From the opening frame, it’s evident that Heads of State wants to be a breezy popcorn flick with a geopolitical twist. Cena stars as President Will Derringer, a former Hollywood action star inexplicably elected Commander-in-Chief—an idea that feels less like satire and more like today’s news cycle repackaged with a wink. Elba plays UK Prime Minister Sam Clarke, who views Derringer as a joke—until they’re forced to team up after a terrorist attack downs Air Force One en route to a NATO summit.


It’s a setup that screams buddy action comedy with global stakes, but what follows is a clunky patchwork of exposition-heavy dialogue, lazy tropes, and paper-thin character development. The script, penned by Josh Applebaum, André Nemec, and Harrison Query, relies so heavily on cliché that you can almost predict every beat before it lands. Toss in a power-hungry Vice President (Carla Gugino), a remorseful hacker (Stephen Root), and a ruthless villain (Paddy Considine, phoning in menace as Viktor Gradov), and you’ve got a streaming-era stew of narrative familiarity.


Yet in the midst of this narrative chaos, the action shines.


Naishuller doesn’t disappoint when the fists fly and bullets rip. Despite the PG-13 limitations, he stages tightly edited and surprisingly inventive set pieces—a slapstick-heavy skirmish that channels Jackie Chan, a brutal mirrored vault showdown, and a slick shootout scored to the ever-overused yet effective “Sabotage” by Beastie Boys.
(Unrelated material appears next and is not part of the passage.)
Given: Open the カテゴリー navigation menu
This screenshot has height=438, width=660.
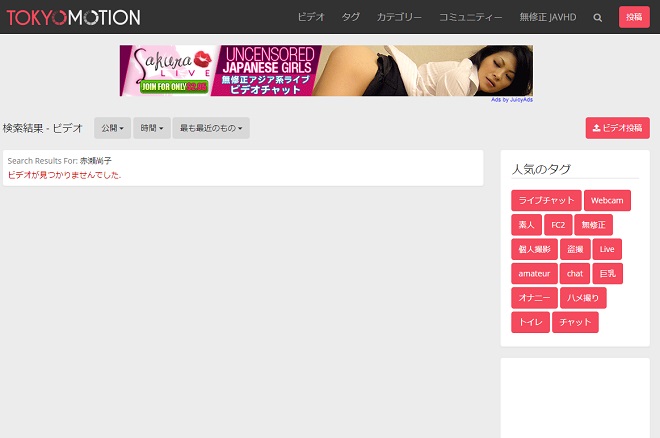Looking at the screenshot, I should [399, 17].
It’s in these moments where Heads of State almost convinces you it could’ve been more than forgettable content.


Cena and Elba bring some much-needed chemistry and levity, riffing off each other with a natural rhythm that keeps the movie from flatlining. Their scenes hum with buddy-comedy energy, an echo of their dynamic in The Suicide Squad, though played with less bite here. Cena leans into a clumsier, more comedic action persona, which plays surprisingly well against Elba’s grounded authority. It’s a pairing that deserves a better script.


Priyanka Chopra Jonas, however, feels adrift. As MI6 agent Noel Bisset, she has her action moments—including an intense hand-to-hand fight—but lacks any real connection with the other leads. Her character is underwritten, her motivations barely explored. It’s yet another Hollywood outing that fails to tap into the star power she once wielded in Indian cinema. Chopra’s crossover may have paid off financially, but creatively, it remains stalled.


Jack Quaid, as CIA agent Marty Comer, fares even worse. His performance is a flat echo of Ryan Reynolds-esque sarcasm without the charm. He drags down the momentum in every scene he’s in, a frustrating presence in a film already struggling to justify its 114-minute runtime.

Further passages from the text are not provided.